Installation art is a versatile art form that encompasses a myriad of different approaches, mediums, and possibilities. Installation artworks, at times, can be either simple or multifaceted in design and concept. Installation in art can also be constructed in any space, be it a gallery space, the outdoors, or even the digital world.
In installation art, the work of art presented relies on the viewer’s participation and is often set up as a temporary experience to evoke concepts related to the site of exhibition and the artist’s occupation of the space.
Installation artists such as Yayoi Kusama and Damien Hirst have leveraged installation alongside sculpture to create works that not only carried shock value, but also left a resounding impact on the way we understand and interpret installation works. Below, we will dive further into the different characteristics of installation art, which will help you understand how impactful this art form can be!
Installation Art Is Often Designed to Be Immersive
Installation art varies widely but generally, it is focused on the viewer’s experience of the work. Installation artworks often aim to transform the viewer’s perception of space, making them deeply immersive.
Whilst some installation artworks are silent, others are interactive and require the audience’s participation and engagement to achieve an impact and be interpreted.
The immersive experience is so important to many installation artists that they aim to heighten the viewer’s experience by the addition of sound, smell, and touch. By engaging the viewer’s senses, the installation artwork often becomes a whole new environment that viewers can experience.
It Is an Art Genre Popular with Postmodern Artists
Installation art was incredibly popular among postmodern artists but it is not necessarily only postmodern artists who create installation artworks, nor do all postmodern artists focus solely on installation art. Installation art developed alongside conceptual art and are both recognized as the two most important art genres of postmodern art.
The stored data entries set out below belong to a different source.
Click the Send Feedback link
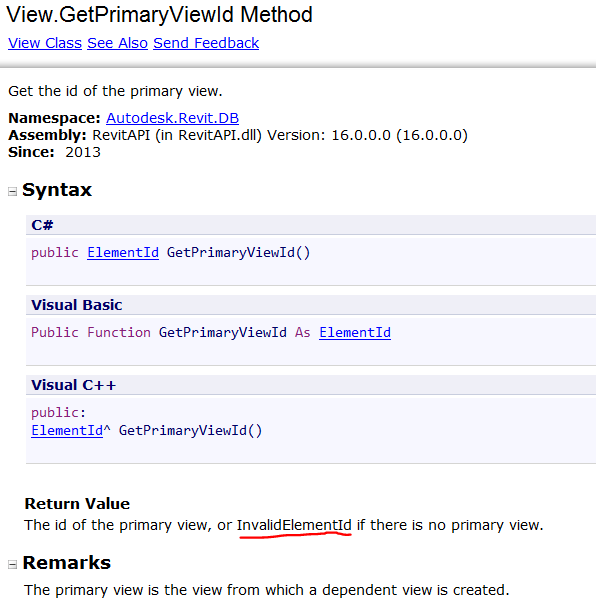(x=206, y=43)
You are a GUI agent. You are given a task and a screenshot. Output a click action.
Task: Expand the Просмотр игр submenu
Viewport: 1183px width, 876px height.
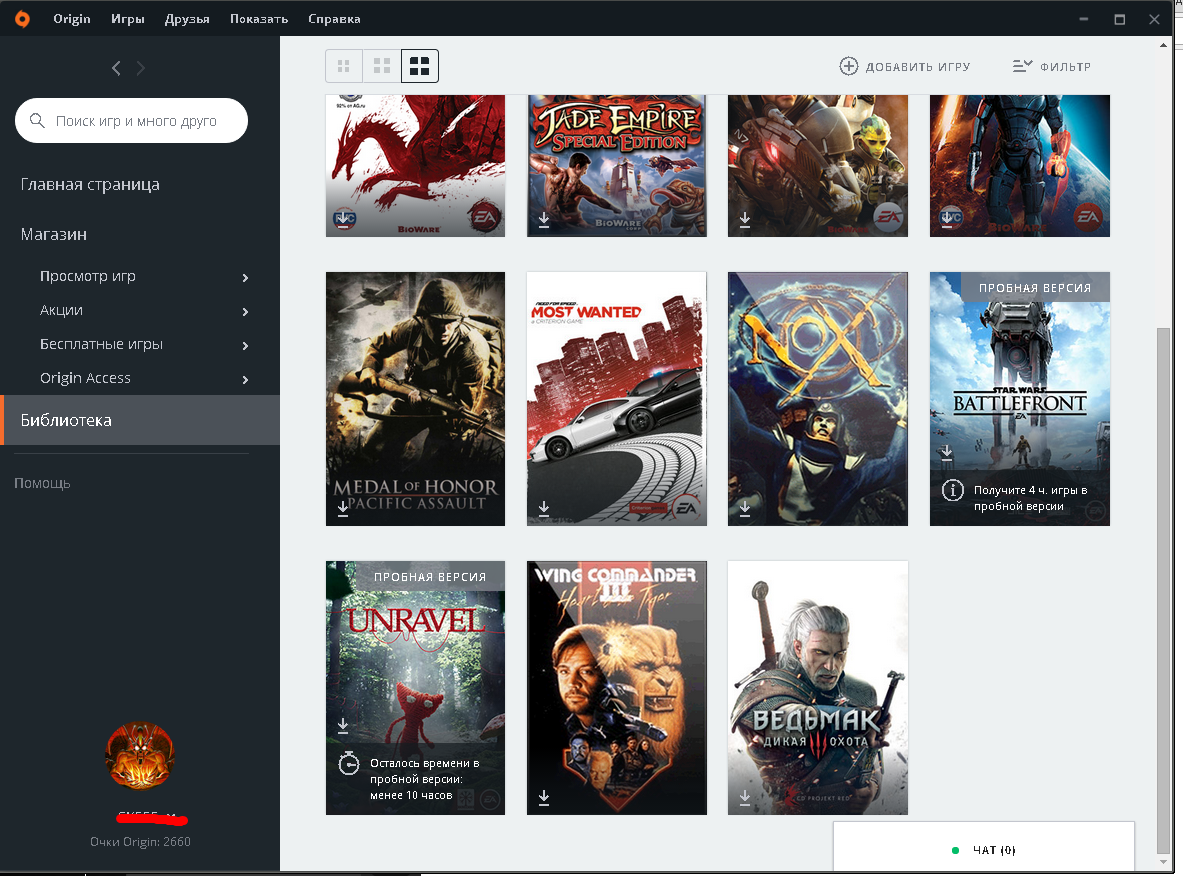(245, 277)
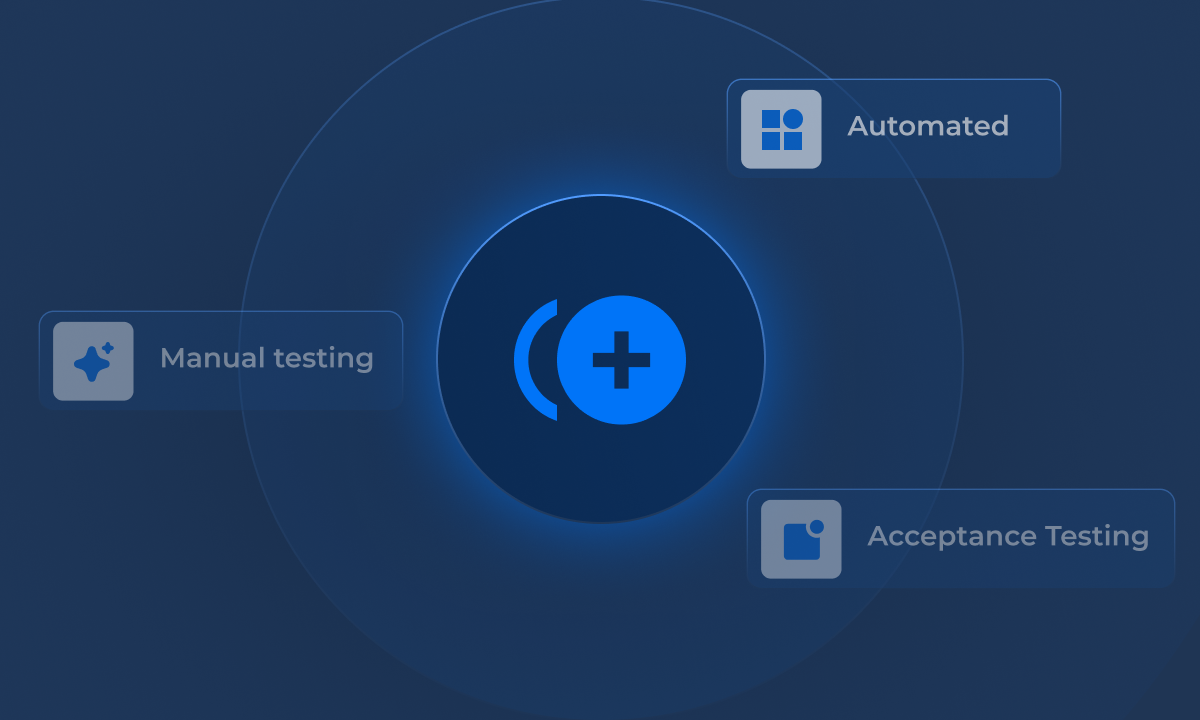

Postmodern artists are known for pushing the boundaries of what is considered to be “art objects” and they often pushed these boundaries as far as they could.
Installation art emerged from this shifting of boundaries, where artists wanted to make work that was not admired from a distance (as in the case of a painting or sculpture) but rather experienced from inside of the work itself. In conceptual art, the most important aspect of an artwork was the “idea” behind it and its impact on the viewer.
Installation artists are not only concentrated on the concept of the artwork but are also concerned with the material aspects of the installation, including how those materials interact with the space and each other.
While “pure” conceptual art is not concerned with the materials used in the art or its “end product”, installation art is much more focused on which materials are used to present the idea. In this way, installation is more “grounded” than conceptual art since it remains tied to materials and physical spaces.
The Longevity of Installation Art Varies
Installation art can be made either to be temporary or permanent. This often depends on the space used, for whom the installation was created, and the kind of materials and objects used to make the installation.
Some materials used in art installations can sometimes be temporary, for example, plants, which can deteriorate, dry out, and die.
Other installation works can be site-specific and thus have to be taken down for a space to function as normal after the installation has run its course. In these cases, the only way that the installation work can live on is in the documentation of the work, that is, in photographs or videos.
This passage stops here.